The Legend of Prince Valiant Soundtrack consists of eighteen tracks of background themes produced, composed and performed by the instrumental duo Exchange (Gerald O'Brien and Steve Sexton). The soundtrack is noteworthy for including the full version of the show's opening theme (Where the Truth Lies) as well as a pop song using the show's love music (Love Called Out My Name).

Track listing
1. "Where the Truth Lies" (performed by Exchange featuring Marc Jordan)
2. "Celebration Dance"
3. "Sir Bryant"
4. "Love Called Out My Name" (performed by Exchange featuring Amy Sky and Marc Jordan)
5. "Guinevere"
6. "Search and Journey"
7. "In the Shadows"
8. "Valiant's Theme"
9. "A Monks Evil Drone"
10. "Ending Title Theme"
11. "The Majesty's Feast"
12. "The Serenade"
13. "Valiant & Rolf"
14. "Victory March"
15. "All Alone"
16. "Danger is Near"
17. "Valiant Leaves Home"
18. "Where the Truth Lies (reprise)"

===Video games===
In 1991 and 1992, King Features Syndicate licensed the rights to Ocean Software to make video game versions of The Legend of Prince Valiant television series for Nintendo Entertainment System (developed by Special FX Software and published only in Europe) and Game Boy (developed by Sculptured Software and got published by Electro Brain outside of Europe as Kingdom Crusade). The NES version is a fighter/action game and tells the story of Valiant's search for Camelot at the beginning of season one. The player controls Valiant, enabling him to walk, jump, and throw things at opponents. Typical obstacles are pit traps, water hazards and Archers embedded in the background who shoot like turrets from a stationary position. The Game Boy version is a strategy game where all fighting is done in an arcade manner rather than a typical manner of a strategy or role-playing game. Each player must either destroy all of the opponent's units or capture all the castles in order to win the game and to defeat his or her opponent. Winning results in a celebration screen while losing is the equivalent to a game over.

===DVD releases===
BCI Eclipse LLC (under its Ink & Paint classic animation entertainment brand) (under license from Hearst Entertainment and SGC Entertainment) released the complete series on DVD for the very first time, in 2006/2007, in 2 volume sets. Each set consists of 5 double-sided DVDs, with extras including cast/crew voiceover commentaries and bonus video interviews with the cast and show writers. As of 2009, these releases have been discontinued and are out of print as BCI Eclipse ceased operations.

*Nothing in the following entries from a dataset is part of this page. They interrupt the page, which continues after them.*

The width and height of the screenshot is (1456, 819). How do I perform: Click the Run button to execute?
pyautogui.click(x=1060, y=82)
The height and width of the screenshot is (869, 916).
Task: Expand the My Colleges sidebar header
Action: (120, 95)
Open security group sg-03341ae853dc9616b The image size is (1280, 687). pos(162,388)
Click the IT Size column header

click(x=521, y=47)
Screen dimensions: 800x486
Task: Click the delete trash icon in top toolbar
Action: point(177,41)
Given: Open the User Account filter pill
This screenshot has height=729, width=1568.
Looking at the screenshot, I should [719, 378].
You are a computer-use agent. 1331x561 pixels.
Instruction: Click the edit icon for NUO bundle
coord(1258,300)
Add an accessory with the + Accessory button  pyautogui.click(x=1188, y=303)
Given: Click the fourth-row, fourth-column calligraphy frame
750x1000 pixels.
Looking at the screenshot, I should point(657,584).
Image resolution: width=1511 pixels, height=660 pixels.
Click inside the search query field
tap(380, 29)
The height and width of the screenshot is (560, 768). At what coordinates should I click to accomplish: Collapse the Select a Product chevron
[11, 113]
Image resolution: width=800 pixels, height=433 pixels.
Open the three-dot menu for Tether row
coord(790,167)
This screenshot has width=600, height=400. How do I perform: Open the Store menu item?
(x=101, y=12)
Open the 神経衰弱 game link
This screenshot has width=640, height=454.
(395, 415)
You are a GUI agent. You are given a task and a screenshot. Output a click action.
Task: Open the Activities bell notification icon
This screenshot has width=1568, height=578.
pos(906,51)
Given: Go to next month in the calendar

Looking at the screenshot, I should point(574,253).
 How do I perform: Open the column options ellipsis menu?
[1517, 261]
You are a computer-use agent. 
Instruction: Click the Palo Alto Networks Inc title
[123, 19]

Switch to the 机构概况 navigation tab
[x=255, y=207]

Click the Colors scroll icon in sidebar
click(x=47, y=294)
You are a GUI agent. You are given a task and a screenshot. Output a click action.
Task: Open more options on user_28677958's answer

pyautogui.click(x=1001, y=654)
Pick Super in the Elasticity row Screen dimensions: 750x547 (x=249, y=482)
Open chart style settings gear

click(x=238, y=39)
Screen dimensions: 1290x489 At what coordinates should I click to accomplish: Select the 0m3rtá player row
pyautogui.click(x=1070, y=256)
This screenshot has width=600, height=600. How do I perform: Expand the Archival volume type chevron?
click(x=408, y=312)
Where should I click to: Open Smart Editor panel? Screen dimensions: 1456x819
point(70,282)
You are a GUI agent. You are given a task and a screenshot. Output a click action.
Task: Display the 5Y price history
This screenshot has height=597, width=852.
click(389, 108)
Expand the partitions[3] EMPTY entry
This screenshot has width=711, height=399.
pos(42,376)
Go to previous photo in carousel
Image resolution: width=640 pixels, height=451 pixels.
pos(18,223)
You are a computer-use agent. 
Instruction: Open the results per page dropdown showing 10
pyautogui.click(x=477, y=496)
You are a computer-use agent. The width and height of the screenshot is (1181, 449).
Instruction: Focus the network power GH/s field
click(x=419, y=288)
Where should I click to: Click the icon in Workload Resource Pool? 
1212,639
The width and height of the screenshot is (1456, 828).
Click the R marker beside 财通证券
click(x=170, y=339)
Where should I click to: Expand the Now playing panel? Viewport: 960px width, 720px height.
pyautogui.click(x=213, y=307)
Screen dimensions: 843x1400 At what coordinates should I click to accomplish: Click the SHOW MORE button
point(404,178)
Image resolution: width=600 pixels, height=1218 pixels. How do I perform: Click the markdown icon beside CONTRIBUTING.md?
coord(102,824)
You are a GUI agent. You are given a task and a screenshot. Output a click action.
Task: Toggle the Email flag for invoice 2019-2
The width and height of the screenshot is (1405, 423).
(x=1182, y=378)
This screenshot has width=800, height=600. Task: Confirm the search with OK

Mill Creek Entertainment released Prince Valiant: The Complete 65 Episode Series on DVD in Region 1 on May 18, 2010. This 5-disc set features all 65 episodes of the series on DVD, together in one collection for the very first time.

In May 2004, MBL Group subsidiary Hollywood DVD released 2 episodes (The Dream and The Journey) on a single, all-region disc for the British market: The Legend Of Prince Valiant: The Dream ∙ The Journey.